Negli Stati Uniti, alcuni stati hanno implementato programmi per riqualificare i lavoratori che hanno perso il loro lavoro a causa dell’automazione. Ad esempio, lo stato del Michigan ha lanciato il programma Michigan Advanced Technician Training, che fornisce formazione gratuita a lavoratori in settori come la robotica, l’automazione e il controllo per non tagliarli fuori dal mondo del lavoro, ma lavorando riqualificandoli.
Secondo quanto emerso in uno studio di Goldman Sachs citato dal Financial Times “The Potentially Large Effects of Artificial Intelligence on Economic Growth”, la capacità di lavorare in modo automatizzato, senza l’intervento umano, potrebbe portare «un progresso significativo con effetti macroeconomici potenzialmente importanti e potrebbe aumentare il Pil globale annuo del 7% nei prossimi 10 anni».
Questo grazie ai risparmi sul costo di alcune particolari tipologie di lavoro e una maggiore produttività per i lavoratori il cui impiego non può, al momento, e per fortuna, essere sostituito dall’intelligenza artificiale.
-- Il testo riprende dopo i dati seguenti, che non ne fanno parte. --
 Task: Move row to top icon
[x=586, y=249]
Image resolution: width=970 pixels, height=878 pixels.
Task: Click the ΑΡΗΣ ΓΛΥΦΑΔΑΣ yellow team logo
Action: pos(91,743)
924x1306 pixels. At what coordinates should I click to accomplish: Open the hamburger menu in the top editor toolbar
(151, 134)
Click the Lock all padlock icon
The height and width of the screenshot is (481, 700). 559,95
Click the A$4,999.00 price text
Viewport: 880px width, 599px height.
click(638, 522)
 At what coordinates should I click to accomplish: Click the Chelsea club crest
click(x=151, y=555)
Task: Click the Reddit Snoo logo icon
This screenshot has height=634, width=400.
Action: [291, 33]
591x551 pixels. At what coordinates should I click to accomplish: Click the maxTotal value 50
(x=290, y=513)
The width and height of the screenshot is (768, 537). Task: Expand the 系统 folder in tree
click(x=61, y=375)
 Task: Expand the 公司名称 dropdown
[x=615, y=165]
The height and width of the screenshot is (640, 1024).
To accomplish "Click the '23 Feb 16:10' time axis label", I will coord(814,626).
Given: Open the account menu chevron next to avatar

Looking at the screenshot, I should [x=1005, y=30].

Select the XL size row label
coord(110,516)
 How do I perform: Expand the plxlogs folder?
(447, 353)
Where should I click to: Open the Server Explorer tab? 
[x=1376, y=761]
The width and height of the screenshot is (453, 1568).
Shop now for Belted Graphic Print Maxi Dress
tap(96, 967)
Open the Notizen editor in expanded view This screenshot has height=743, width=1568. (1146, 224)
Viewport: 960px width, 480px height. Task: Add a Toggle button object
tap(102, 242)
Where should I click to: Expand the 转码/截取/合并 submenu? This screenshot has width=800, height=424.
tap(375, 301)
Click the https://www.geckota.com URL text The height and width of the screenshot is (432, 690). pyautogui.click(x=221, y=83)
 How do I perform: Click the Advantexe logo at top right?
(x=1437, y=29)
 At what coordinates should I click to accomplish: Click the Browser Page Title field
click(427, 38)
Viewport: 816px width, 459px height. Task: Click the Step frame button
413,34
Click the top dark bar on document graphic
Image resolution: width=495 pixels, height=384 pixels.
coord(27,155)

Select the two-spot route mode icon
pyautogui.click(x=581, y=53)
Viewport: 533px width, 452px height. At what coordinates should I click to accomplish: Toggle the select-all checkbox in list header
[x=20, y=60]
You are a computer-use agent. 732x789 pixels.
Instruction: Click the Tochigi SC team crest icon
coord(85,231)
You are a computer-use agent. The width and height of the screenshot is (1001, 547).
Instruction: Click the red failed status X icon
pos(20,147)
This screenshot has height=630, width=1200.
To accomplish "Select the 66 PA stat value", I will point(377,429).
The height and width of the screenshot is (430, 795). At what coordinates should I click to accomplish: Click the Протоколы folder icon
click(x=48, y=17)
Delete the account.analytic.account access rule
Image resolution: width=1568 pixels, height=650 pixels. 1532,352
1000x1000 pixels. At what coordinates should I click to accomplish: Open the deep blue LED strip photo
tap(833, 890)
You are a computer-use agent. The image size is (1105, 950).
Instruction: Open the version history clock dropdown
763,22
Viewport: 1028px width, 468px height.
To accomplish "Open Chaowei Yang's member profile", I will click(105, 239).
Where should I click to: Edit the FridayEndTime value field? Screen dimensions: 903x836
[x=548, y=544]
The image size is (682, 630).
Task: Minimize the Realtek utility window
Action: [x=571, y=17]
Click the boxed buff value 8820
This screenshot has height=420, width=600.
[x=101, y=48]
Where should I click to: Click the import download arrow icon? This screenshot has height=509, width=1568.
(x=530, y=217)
Ma esiste anche il rovescio della medaglia. Perché l’impiego dell’AI, nei prossimi 10 anni, potrebbe travolgere il mondo del lavoro e far rimanere disoccupati molti lavoratori.
L’automazione continuerà a cambiare la natura del lavoro, ma non è chiaro quanto sarà la perdita di posti di lavoro e come i posti di lavoro creati si differenzieranno da quelli persi. I governi, le imprese e i lavoratori devono lavorare insieme per garantire che la transizione verso un’economia più automatizzata sia gestita in modo equo e giusto per tutti.
E che non conti il mero profitto a discapito delle persone. Il rischio è che per risparmiare sui costi (ad esempio di produzione, di sviluppo, etc..) si finisca per lasciare a casa metà gente che non avrebbe più di cosa vivere. È davvero questo quello che vogliamo?